EXERCISE INPUTS
--------

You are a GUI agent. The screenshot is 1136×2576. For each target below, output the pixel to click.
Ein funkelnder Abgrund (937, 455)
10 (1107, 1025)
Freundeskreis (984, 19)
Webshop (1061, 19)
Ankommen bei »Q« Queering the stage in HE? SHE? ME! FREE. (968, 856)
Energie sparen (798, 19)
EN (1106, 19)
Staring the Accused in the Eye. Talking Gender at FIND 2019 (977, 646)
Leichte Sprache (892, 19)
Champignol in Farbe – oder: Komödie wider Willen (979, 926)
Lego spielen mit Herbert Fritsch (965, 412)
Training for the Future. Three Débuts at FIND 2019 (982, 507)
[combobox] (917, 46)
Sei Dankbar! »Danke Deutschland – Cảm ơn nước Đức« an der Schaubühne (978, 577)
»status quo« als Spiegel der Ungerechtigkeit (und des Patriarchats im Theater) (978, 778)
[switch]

--------

DIRECTIONS
Using the listing above, print the line containing "Staring the Accused" and every line after it exactly, up to and including the last.

ANSWER SPACE
Staring the Accused in the Eye. Talking Gender at FIND 2019 (977, 646)
Leichte Sprache (892, 19)
Champignol in Farbe – oder: Komödie wider Willen (979, 926)
Lego spielen mit Herbert Fritsch (965, 412)
Training for the Future. Three Débuts at FIND 2019 (982, 507)
[combobox] (917, 46)
Sei Dankbar! »Danke Deutschland – Cảm ơn nước Đức« an der Schaubühne (978, 577)
»status quo« als Spiegel der Ungerechtigkeit (und des Patriarchats im Theater) (978, 778)
[switch]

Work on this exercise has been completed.